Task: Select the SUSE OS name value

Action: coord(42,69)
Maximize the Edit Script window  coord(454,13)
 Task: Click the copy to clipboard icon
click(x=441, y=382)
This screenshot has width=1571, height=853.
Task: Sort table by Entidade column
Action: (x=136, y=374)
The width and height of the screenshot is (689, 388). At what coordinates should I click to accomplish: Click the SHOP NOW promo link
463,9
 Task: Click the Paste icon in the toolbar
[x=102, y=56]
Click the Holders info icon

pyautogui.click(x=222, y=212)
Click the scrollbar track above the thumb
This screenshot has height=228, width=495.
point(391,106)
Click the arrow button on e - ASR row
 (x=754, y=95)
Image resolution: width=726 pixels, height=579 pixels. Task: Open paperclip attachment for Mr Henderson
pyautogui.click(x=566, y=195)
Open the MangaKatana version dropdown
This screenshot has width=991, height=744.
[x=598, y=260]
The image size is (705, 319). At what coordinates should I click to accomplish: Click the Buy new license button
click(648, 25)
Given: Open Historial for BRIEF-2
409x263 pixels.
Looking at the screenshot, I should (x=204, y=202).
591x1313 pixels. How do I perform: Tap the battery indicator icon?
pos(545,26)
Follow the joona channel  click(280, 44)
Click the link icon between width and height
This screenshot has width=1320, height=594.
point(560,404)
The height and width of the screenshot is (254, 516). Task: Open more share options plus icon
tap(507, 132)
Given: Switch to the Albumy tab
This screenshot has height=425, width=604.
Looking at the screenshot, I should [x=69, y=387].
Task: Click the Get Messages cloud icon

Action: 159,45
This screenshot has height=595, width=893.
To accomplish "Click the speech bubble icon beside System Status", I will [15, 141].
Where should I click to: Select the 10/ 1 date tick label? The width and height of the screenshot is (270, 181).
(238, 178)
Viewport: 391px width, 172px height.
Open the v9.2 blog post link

Work instruction>
For every line in the records above that holds "Given", add one, and report the sum alone.

Exercise result>
2